Check the material that follows for the word "person" and say how many lines contain it, with no other words.

-- RECORDS FOR THE TASK follows --

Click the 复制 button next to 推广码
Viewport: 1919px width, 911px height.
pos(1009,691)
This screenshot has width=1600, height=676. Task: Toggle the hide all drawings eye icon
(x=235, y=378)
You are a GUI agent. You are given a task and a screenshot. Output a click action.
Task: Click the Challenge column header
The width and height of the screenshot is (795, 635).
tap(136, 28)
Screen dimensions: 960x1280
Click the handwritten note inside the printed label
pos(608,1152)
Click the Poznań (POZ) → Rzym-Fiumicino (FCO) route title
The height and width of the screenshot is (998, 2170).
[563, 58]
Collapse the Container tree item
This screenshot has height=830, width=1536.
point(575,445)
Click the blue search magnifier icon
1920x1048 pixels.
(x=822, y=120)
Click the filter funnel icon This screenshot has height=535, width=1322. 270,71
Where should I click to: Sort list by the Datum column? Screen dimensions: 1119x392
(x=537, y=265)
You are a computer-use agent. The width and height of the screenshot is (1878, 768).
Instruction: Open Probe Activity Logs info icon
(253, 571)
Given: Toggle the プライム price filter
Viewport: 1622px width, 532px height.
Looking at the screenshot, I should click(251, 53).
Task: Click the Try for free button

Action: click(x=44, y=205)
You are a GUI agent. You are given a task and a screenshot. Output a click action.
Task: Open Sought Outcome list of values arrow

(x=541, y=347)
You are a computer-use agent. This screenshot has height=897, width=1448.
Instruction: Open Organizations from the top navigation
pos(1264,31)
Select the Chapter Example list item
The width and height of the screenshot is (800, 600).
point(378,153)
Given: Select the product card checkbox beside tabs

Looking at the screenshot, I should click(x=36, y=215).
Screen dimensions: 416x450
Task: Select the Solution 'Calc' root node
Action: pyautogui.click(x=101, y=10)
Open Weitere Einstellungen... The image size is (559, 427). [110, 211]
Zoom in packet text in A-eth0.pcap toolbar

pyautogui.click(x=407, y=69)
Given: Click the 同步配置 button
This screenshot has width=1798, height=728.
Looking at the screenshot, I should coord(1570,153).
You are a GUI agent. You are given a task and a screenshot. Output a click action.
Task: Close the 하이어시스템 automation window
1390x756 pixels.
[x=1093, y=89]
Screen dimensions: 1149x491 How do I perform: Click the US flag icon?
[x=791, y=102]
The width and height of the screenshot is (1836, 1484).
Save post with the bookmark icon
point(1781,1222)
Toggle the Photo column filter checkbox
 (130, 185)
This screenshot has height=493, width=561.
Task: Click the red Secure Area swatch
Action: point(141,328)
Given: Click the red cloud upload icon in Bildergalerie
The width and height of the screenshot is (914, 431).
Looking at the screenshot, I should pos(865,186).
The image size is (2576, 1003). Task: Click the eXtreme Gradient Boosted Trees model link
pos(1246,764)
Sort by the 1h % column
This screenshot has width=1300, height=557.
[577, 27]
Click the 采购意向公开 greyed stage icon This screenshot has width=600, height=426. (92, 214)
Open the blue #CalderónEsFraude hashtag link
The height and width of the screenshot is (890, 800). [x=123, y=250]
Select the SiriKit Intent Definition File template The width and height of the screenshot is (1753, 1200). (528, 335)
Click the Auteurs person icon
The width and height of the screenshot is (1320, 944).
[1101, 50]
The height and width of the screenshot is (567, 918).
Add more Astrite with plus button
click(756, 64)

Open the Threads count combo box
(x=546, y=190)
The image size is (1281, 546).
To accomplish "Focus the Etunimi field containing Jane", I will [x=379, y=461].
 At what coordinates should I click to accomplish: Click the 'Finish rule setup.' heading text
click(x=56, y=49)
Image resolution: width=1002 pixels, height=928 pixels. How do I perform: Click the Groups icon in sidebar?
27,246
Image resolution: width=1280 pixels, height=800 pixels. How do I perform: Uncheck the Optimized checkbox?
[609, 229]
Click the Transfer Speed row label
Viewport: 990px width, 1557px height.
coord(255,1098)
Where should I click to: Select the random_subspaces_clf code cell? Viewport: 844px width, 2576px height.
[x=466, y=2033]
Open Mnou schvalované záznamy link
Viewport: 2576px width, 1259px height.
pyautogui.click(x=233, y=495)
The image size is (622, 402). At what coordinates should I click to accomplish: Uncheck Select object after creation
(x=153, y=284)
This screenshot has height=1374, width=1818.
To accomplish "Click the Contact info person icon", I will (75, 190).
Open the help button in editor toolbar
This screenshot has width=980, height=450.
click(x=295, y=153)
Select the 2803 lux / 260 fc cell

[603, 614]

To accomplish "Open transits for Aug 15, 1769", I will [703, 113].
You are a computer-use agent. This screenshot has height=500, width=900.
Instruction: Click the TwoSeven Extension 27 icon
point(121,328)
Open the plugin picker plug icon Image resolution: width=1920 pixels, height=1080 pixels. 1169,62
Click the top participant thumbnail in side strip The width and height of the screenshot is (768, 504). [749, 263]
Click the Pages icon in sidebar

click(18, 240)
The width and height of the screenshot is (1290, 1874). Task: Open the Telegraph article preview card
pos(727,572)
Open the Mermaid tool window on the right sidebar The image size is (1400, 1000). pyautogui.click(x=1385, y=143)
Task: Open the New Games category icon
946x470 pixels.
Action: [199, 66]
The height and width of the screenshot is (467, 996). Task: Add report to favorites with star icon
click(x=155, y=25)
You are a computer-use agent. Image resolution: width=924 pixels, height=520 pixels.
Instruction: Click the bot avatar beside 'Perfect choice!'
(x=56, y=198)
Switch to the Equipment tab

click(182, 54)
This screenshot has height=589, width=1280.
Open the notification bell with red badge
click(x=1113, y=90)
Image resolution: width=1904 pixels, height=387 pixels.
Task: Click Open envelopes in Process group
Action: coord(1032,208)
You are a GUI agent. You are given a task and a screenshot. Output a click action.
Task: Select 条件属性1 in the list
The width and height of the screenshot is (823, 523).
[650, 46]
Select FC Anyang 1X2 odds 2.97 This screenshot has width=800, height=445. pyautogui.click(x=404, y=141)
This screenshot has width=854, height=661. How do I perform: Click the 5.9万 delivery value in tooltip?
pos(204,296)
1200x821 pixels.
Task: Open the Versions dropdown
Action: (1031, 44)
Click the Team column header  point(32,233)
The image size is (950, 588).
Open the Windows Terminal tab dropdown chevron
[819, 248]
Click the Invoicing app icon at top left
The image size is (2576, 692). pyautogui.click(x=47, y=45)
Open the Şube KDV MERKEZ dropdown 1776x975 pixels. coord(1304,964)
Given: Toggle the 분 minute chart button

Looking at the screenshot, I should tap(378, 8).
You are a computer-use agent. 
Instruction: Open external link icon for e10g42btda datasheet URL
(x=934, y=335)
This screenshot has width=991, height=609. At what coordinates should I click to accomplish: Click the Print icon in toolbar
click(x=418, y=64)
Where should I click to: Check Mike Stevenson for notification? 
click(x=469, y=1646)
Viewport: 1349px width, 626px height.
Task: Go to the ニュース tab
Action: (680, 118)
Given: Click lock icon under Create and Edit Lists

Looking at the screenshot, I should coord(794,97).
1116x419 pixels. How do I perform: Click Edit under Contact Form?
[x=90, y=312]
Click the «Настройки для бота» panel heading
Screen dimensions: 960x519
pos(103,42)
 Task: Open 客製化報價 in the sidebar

-- RECORDS FOR THE TASK concluded --

RESPONSE AREA — 2